Bridgette and I:The Early Years


Remember when life was so hard because mom made you eat split pea soup again? You didn’t want to eat it because 1-if it was green, it was going to be gross because the only other green thing you could think of was diarrhea which is exactly what split pea soup looked like. 2-Your dad would sit there telling you that if you didn’t finish it, you wouldn’t get any dessert. So you’d sit there for what seemed like hours building up the courage to down such a repulsive substance. You were going to die of it anyway and then your parents would be sorry.  Either that or you’d just run away from home, find a rich family that would feed you coco puffs, and then that’d teach them.

I grew up in a family of 9 kids. Adam, Bridgette, Caleb, Dantzel, Ephraim, Frank, Gideon, Hannah, and Isaac. If you’ve ever seen the play, “7Brides for 7 Brothers” you’ll see a pattern in all this. My mom had planned it this way. My dad knew they were naming us all alphabetically but didn’t catch on to the play until I was born apparently. It made keeping us all in order since he could just count us off alphabetically whenever we went to church, scouting activities, or family trips.

Our family would be a great study for gender dynamics. My sister, Bridgette, was one of the toughest girls I knew. One of her hobbies was wrestling boys and peeing on the front lawn like Adam – that didn’t work out so hot, but still… Her point was that she could do just as well at any activity that any boy could. We all hated it when Bridgette was left in charge by mom and dad when they would go to the temple or company party because she ruled with an iron fist. She was out for power. She told you to vacuum the stairs, you better vacuum the stairs and do it well or she would have your hide so fast.


I once told her, “you’re the baby sitter.” And she then proceeded to send me to my room. I really don’t know why. She is deaf and all I can figure is that I really didn’t know how to sign when I was young and I told her to sit on the baby or something.

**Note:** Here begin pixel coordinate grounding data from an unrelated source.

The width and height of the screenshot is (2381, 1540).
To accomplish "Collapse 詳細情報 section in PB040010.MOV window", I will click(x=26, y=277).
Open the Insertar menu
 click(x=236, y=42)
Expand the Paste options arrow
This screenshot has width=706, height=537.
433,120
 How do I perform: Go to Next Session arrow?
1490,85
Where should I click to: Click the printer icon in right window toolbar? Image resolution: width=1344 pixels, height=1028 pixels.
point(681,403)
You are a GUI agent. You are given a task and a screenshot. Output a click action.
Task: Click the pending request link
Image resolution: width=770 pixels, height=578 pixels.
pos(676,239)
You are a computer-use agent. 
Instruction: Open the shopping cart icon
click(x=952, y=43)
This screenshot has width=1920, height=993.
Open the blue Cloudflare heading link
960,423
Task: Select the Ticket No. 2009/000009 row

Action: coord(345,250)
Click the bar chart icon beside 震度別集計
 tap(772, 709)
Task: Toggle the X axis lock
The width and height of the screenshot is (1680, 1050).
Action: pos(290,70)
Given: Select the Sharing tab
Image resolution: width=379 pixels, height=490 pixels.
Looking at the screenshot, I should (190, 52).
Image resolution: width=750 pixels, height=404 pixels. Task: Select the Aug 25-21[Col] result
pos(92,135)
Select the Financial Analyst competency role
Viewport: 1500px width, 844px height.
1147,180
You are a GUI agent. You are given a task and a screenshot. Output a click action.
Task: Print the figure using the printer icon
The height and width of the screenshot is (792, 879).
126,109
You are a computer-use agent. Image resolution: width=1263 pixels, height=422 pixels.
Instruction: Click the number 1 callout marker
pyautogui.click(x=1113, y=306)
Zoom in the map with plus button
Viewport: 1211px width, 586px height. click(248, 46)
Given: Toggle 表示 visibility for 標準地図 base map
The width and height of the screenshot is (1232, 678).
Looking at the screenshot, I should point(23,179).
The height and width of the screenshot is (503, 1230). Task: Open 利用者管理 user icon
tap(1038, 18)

She had her redeeming moments though. We would sometimes have a movie night and she’d make popcorn or provide something else to eat. I remember watching Disney’s 101 dalmations on what seemed to me to be a massively huge tube television. She made sure to make us close our eyes whenever pongo and purdy would lick each other because that was not appropriate. Anyway, so there we were eating cheerios and not watching cartoon dogs lick each other and the TV pops someplace in the back and smoke starts fuming from the case. Someone in the mess of kids yells, “it’s gonna blow!” So we all run outside to the front lawn and count from 10 to 1 because that’s how all bombs work. The house didn’t blow up so we figured that we counted to fast. So we count slower 10-1… nothing. I don’t remember at which point we decided that the house wasn’t going to blow up but we probably all slept on the same bed that night after such a terrifying ordeal.

One of her life career goals was to become a robber. She wanted to wear black and beat up boys. I think she got the idea that robbers could be as fabulous as Cat-Woman from watching too much T.V… Which we really didn’t do much. She just wanted that sort of challenge I guess. People used to say that she should’ve been the boy in our family and that I should’ve been the girl.

Growing up she also taught me one of my greatest lessons and also became one of the most supportive people in everything that I’ve done and all that gone through. I would not be the person I am today if it wasn’t for her. People generally say that I’m charismatic and outgoing. None of that would be true if it wasn’t for her.